### Text for analysis
Jewell station opened when the railway line from North Melbourne was extended to Coburg. It was renamed in honour of a long-serving member of the State Parliament, James Jewell, who represented the Brunswick electorate from 1910 to 1949.
In 1971, automatic signalling was provided between Jewell and Royal Park, replacing double line block signalling. The goods yard was closed to traffic in 1977. Former siding "B" was also abolished in that year.

In 1997, siding "A", a crossover, and a number of points and signal discs at the station were abolished. In August 1998, the former level crossing at Barkly Street, at the up end of the station, was closed to vehicle traffic. In September of that year, boom barriers replaced interlocked gates at the Union Street level crossing at the down end of the station. The signal box protecting the level crossing was also abolished during that time. In 2018, upgrades to the station were completed which included restoration, enhanced open space, and a new commercial and residential development adjacent to the eastern side of the station; a program of community consultation was undertaken to find out local people's priorities for any alterations, with safety and better access were identified as main the concerns.

### Dataset content
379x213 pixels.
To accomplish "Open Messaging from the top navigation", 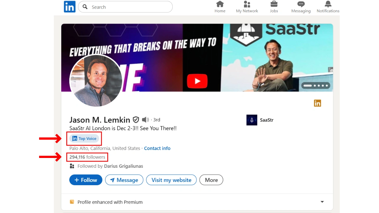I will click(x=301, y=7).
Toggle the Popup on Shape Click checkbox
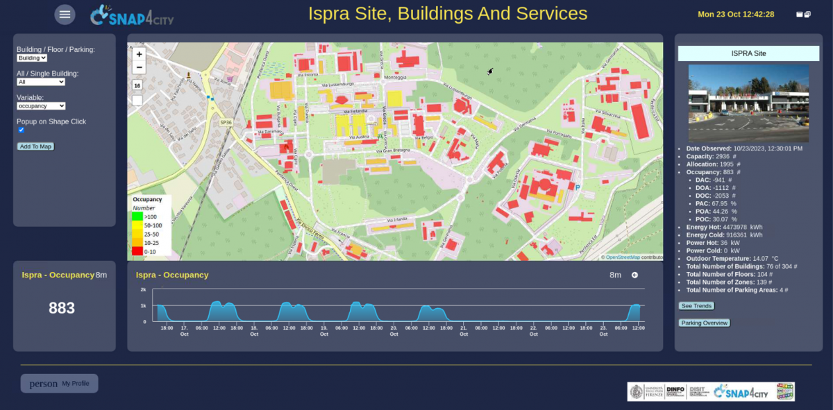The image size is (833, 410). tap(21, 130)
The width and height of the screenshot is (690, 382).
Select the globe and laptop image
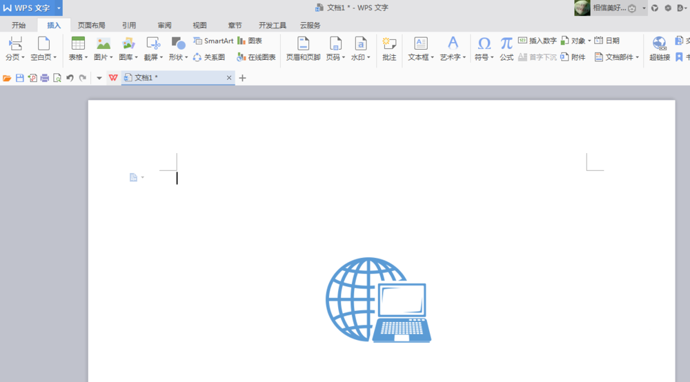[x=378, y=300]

---

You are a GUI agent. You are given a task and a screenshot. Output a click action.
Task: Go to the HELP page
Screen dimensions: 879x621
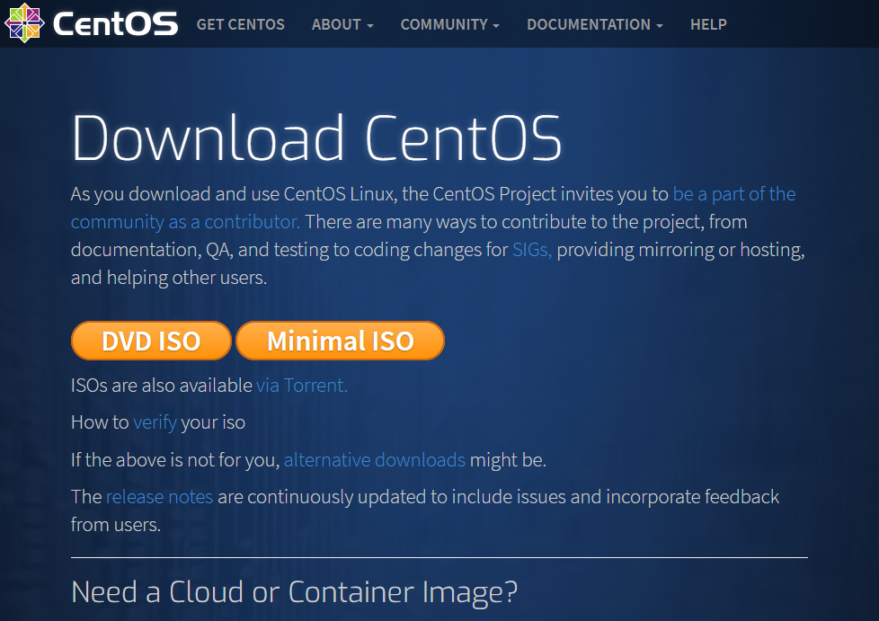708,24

---

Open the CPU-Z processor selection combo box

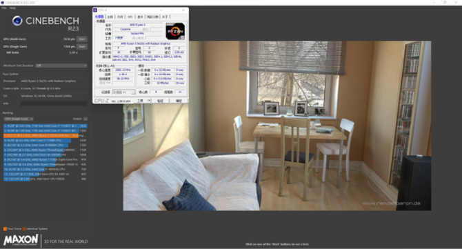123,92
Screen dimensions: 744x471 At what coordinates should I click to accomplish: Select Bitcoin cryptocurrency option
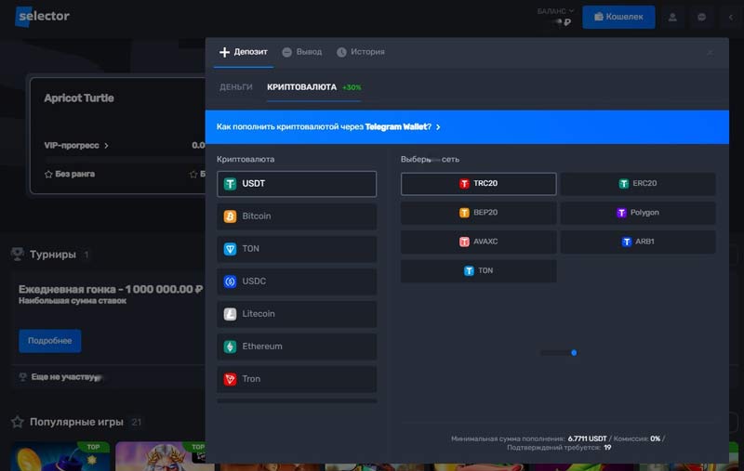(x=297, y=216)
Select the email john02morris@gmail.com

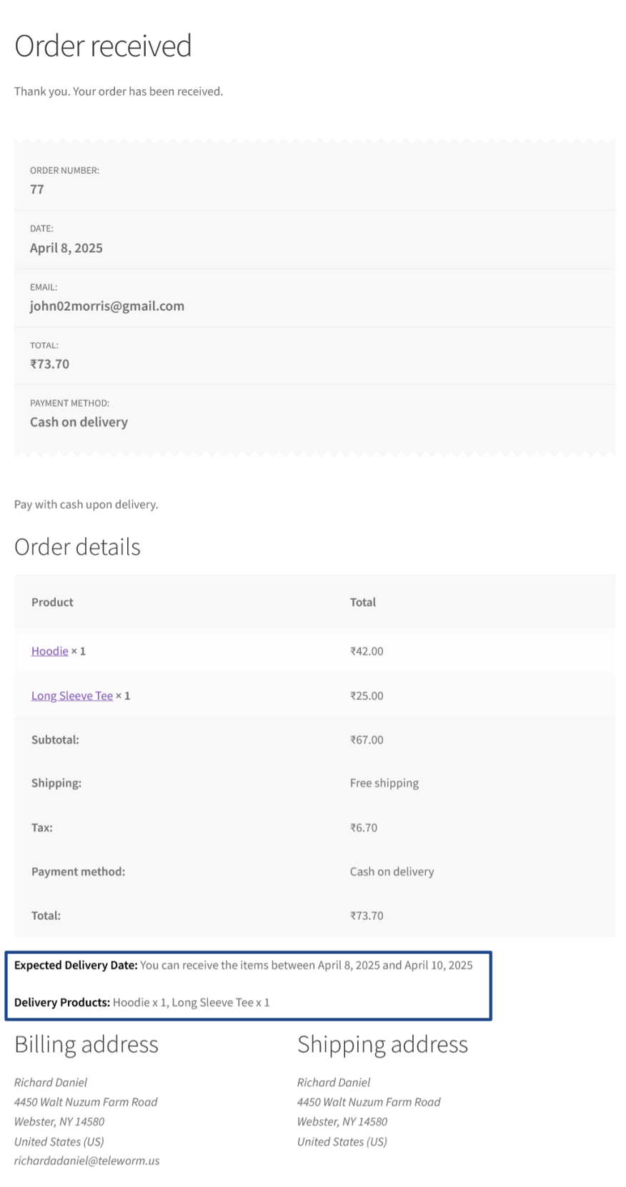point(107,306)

### Tasks for this exercise
a – Answer the following questions using the text on Jewell station.
(i) In whose honor was the station renamed?
(ii) In what year was the goods yard closed to traffic?
(iii) What replaced the interlocked gates at the Union Street level crossing?
b – Duplicate the passage of the text on Jewell station starting at "Jewell station opened" and ending at "1910 to 1949.".

### Solved tasks
a –
(i) James Jewell
(ii) 1977
(iii) Boom barriers

b –
Jewell station opened when the railway line from North Melbourne was extended to Coburg. It was renamed in honour of a long-serving member of the State Parliament, James Jewell, who represented the Brunswick electorate from 1910 to 1949.